**THE PROBLEM**
Convert the lines below into a JSON list of strings, one string per line, with blank lines omitted. Leave the pictures out of your answer.

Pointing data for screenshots
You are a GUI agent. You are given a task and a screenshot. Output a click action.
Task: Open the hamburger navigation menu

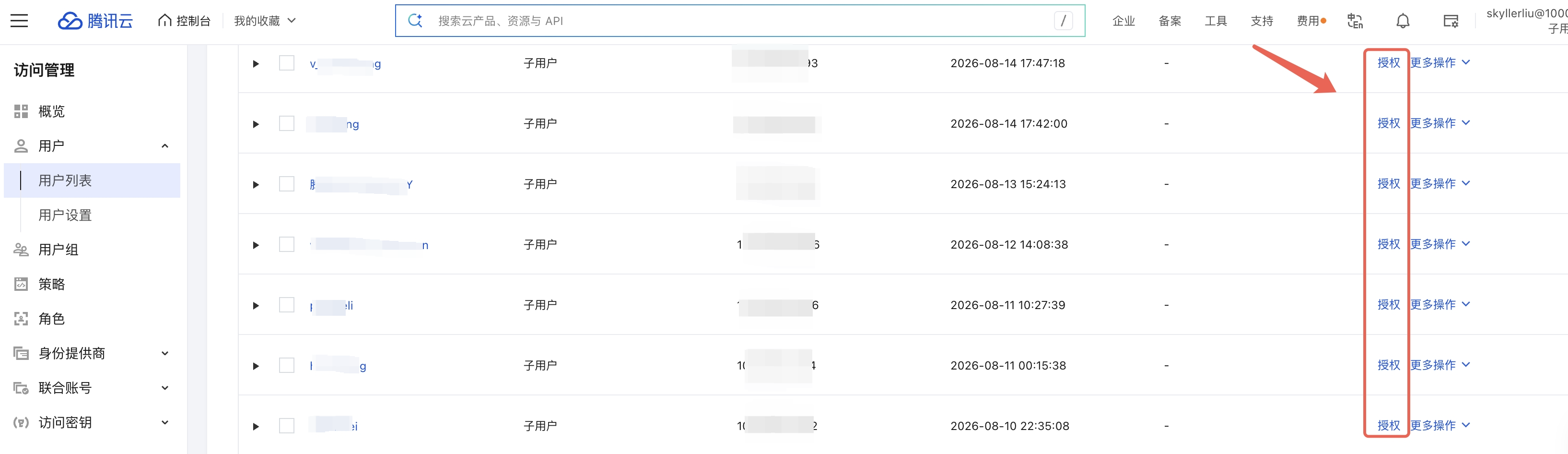20,21
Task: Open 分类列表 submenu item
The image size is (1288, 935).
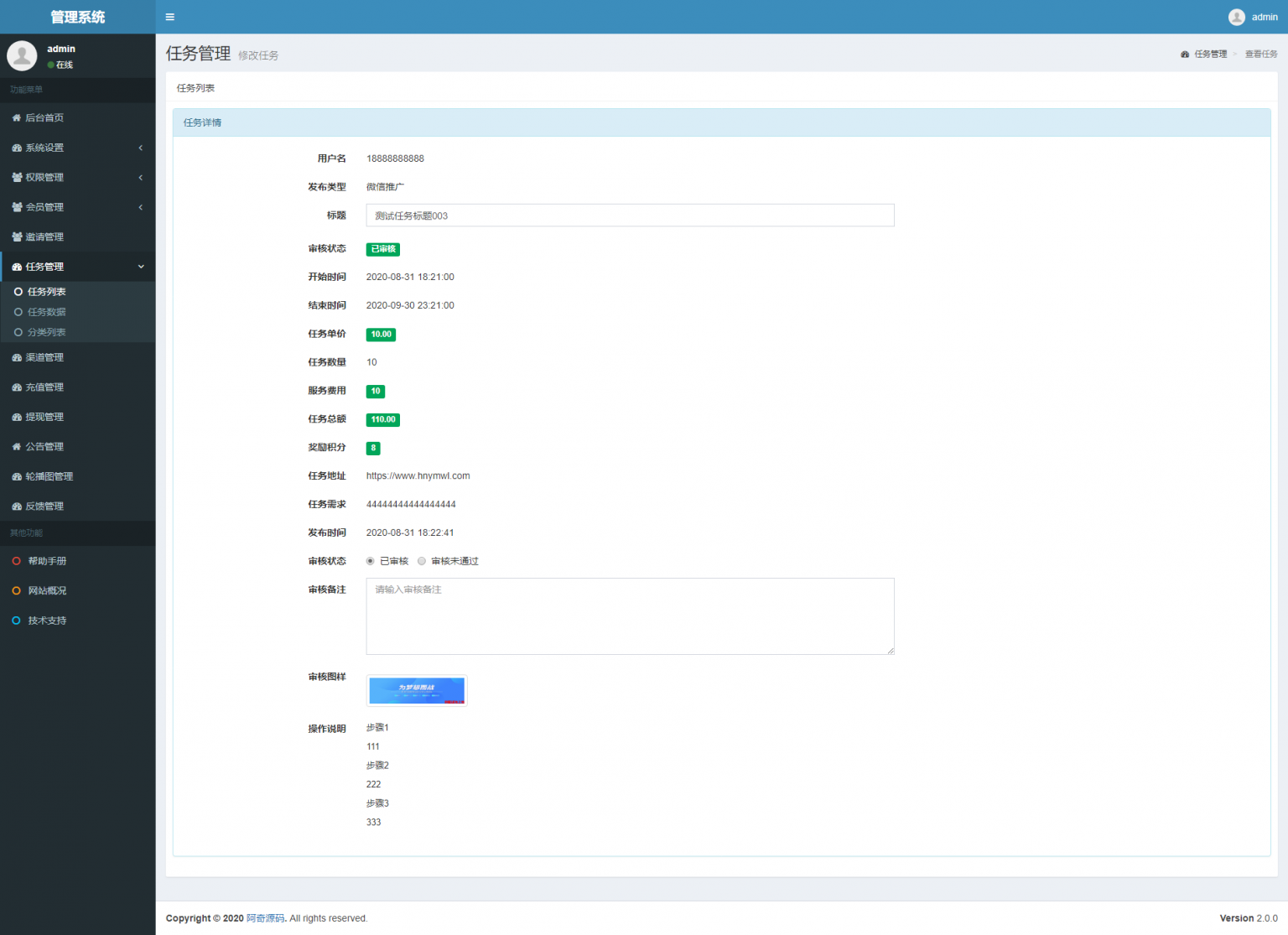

**CORRECT ANSWER**
[
  "You are a GUI agent. You are given a task and a screenshot. Output a click action.",
  "Task: Open the hamburger navigation menu",
  "20,21",
  "Task: Open 分类列表 submenu item",
  "The image size is (1288, 935)."
]